Было бы, однако, неправильно, рассказывая о Ботвиннике, впадать в мрачный тон и пользоваться только темными красками. Как и почти всякая личность в СССР, он существовал как бы в двух измерениях. С одной стороны, обычная повседневная жизнь, где ему, как говорится, ничто человеческое не чуждо, а с другой — шахматы и мир шахматистов, в котором он твердо придерживался своих принципов, я бы даже сказал — своей морали. И самое главное, он хотел, чтобы этим принципам следовали и другие шахматисты.
Может быть, именно поэтому Карпов и Каспаров, бывшие в юные годы учениками Ботвинника, впоследствии нашли других учителей и тренеров, которые в шахматном отношении, несомненно, уступали Михаилу Моисеевичу, но зато были несравненно терпимее. На эту двойственность натуры Ботвинника я обратил внимание во время моей второй встречи с ним, которая состоялась через тринадцать лет после первой.

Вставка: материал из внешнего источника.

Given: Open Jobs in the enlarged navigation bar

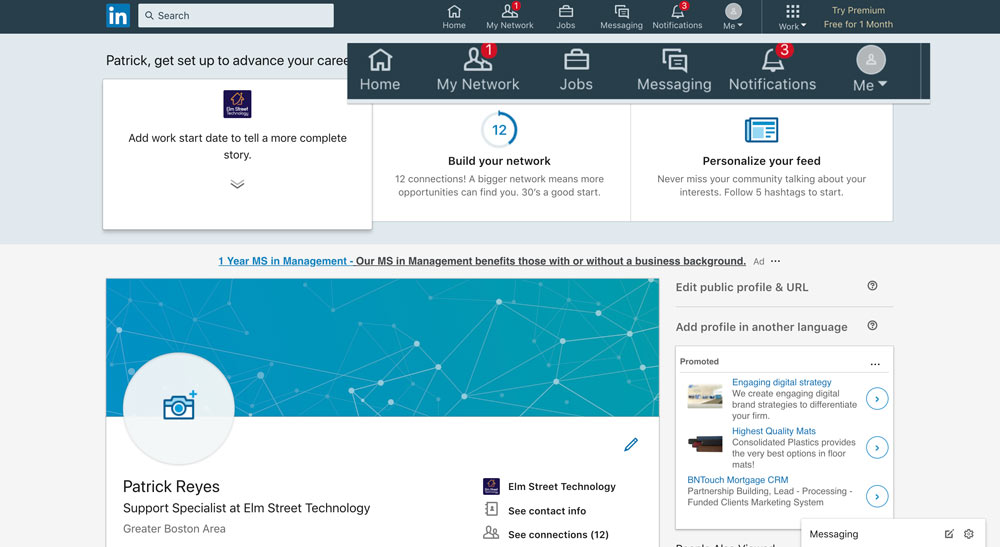Looking at the screenshot, I should (576, 70).
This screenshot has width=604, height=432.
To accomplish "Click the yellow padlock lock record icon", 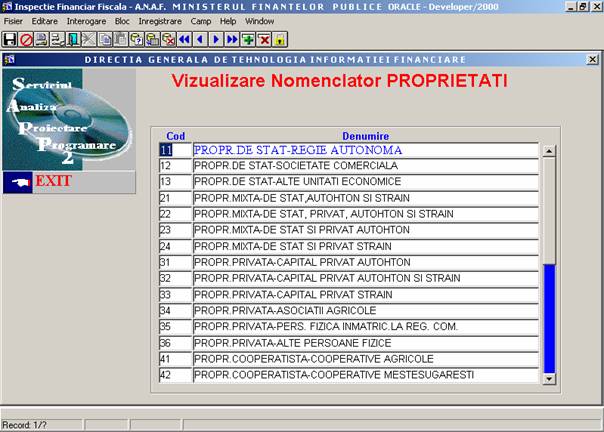I will click(x=280, y=40).
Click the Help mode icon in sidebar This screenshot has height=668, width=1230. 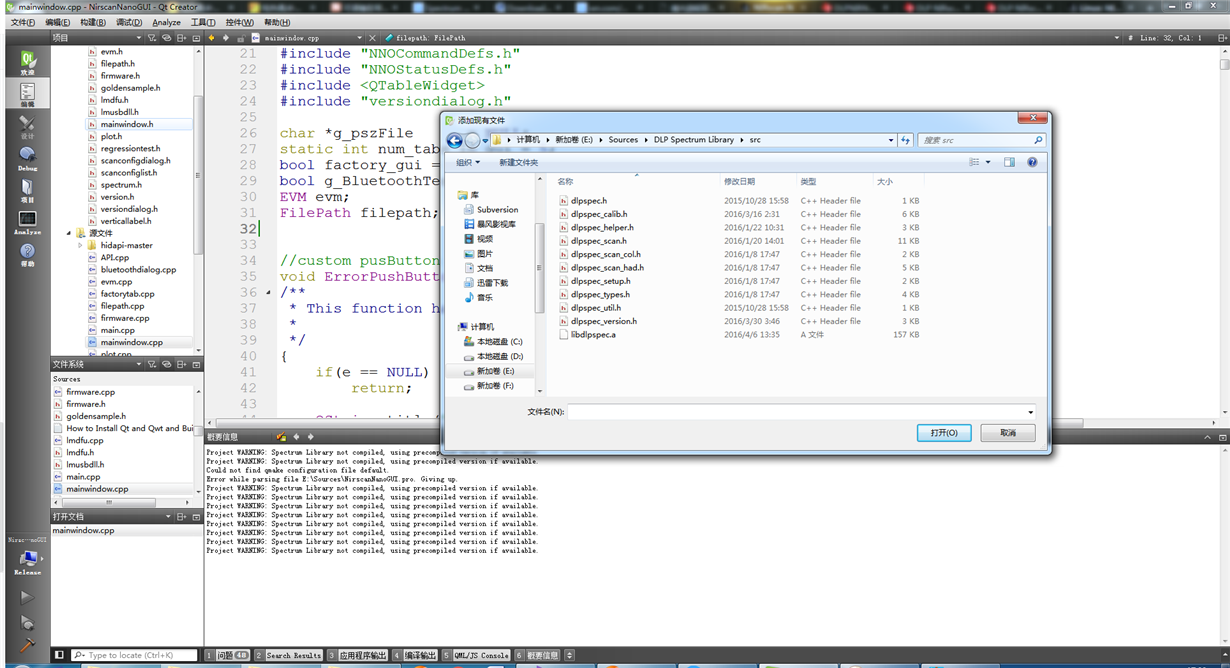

Вспоминаю, как в июне 1974 года мне позвонили из шахматной федерации СССР и спросили, не могу ли я дать несколько уроков английского языка Ботвиннику, которому предстояла поездка в США и Канаду на встречу со специалистами в области компьютерной техники. Ботвинник к тому времени уже долго работал над созданием шахматного компьютера, и в СССР он был пионером идеи «искусственного шахматиста» еще в те годы, когда отношение к ней было более чем скептическим.
Конечно, я с радостью согласился быть «учителем» Ботвинника (в это трудно было даже поверить!) и, конечно, очень волновался перед тем, как впервые переступил порог его квартиры, где должны были проходить наши занятия. Я испытал то же чувство, что и мой друг-соперник в юношеские годы Юрий Разуваев, когда он впервые попал в шахматную школу Ботвинника; подумалось, что ведь этот человек играл с легендарными Ласкером, Капабланкой, Алехиным, и что он сам — легенда. Я смотрел на Михаила Моисеевича, а у самого в голове, как и у Юры за много лет до этого, вертелись диаграммы с позициями его знаменитых партий, запомнившимися навсегда с детства.